- PROBLEM TO SOLVE: Scan the records beneath this line for the line holding "[Instagram] (52, 2360)" and the line holding "NOVEDADES (30, 58)", then transcribe exactly those two and all lines between.

Collected data

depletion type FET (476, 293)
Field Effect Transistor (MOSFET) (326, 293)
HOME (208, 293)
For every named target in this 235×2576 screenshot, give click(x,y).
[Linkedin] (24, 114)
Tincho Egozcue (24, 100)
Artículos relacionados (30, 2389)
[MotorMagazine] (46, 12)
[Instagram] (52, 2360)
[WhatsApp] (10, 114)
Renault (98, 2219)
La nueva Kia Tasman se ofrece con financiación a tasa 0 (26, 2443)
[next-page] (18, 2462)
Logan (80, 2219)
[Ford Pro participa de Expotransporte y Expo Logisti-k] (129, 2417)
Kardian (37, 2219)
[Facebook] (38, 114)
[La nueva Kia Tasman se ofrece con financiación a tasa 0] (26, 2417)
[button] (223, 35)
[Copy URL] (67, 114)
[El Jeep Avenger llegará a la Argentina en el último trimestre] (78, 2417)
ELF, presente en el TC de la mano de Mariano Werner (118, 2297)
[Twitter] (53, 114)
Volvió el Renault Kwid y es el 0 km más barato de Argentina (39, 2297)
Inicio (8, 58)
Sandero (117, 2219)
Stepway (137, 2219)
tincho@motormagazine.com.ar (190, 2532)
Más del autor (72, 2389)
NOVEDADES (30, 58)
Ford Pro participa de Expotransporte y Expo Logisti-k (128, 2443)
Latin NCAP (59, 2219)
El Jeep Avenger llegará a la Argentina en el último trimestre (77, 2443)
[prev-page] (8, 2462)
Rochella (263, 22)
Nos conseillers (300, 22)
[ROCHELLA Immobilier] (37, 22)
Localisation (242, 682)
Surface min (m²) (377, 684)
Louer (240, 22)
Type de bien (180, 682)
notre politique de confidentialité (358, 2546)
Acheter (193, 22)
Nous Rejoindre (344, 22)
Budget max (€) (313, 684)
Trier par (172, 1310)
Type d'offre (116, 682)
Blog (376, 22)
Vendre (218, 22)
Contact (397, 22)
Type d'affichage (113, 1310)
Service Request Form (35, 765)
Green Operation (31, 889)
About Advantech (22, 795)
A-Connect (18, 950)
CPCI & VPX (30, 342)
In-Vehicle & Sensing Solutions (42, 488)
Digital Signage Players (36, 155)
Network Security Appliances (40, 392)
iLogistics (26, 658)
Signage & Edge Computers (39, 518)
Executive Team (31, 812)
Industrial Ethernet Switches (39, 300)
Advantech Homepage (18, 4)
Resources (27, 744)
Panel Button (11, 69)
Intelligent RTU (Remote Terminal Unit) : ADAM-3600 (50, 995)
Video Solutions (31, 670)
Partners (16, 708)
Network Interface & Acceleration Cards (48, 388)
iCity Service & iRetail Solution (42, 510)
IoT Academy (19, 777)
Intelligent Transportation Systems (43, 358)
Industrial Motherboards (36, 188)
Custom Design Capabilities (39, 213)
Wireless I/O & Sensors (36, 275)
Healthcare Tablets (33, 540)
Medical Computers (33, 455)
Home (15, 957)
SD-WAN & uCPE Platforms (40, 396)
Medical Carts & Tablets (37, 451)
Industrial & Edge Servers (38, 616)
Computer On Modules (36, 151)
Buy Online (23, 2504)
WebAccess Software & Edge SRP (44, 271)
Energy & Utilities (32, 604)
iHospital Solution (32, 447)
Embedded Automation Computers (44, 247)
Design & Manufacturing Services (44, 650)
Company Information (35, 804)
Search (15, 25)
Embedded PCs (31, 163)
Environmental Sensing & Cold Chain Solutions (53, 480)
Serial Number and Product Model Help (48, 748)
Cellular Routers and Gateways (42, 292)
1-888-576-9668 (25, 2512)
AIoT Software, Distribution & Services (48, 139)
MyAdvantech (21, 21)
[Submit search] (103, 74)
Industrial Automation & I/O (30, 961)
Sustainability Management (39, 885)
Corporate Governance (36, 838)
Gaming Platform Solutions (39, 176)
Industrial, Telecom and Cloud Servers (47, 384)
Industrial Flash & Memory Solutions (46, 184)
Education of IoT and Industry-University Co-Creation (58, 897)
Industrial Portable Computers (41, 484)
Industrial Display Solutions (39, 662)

- RESPONSE FOR THIS EXERCISE:
[Instagram] (52, 2360)
[WhatsApp] (10, 114)
Renault (98, 2219)
La nueva Kia Tasman se ofrece con financiación a tasa 0 (26, 2443)
[next-page] (18, 2462)
Logan (80, 2219)
[Ford Pro participa de Expotransporte y Expo Logisti-k] (129, 2417)
Kardian (37, 2219)
[Facebook] (38, 114)
[La nueva Kia Tasman se ofrece con financiación a tasa 0] (26, 2417)
[button] (223, 35)
[Copy URL] (67, 114)
[El Jeep Avenger llegará a la Argentina en el último trimestre] (78, 2417)
ELF, presente en el TC de la mano de Mariano Werner (118, 2297)
[Twitter] (53, 114)
Volvió el Renault Kwid y es el 0 km más barato de Argentina (39, 2297)
Inicio (8, 58)
Sandero (117, 2219)
Stepway (137, 2219)
tincho@motormagazine.com.ar (190, 2532)
Más del autor (72, 2389)
NOVEDADES (30, 58)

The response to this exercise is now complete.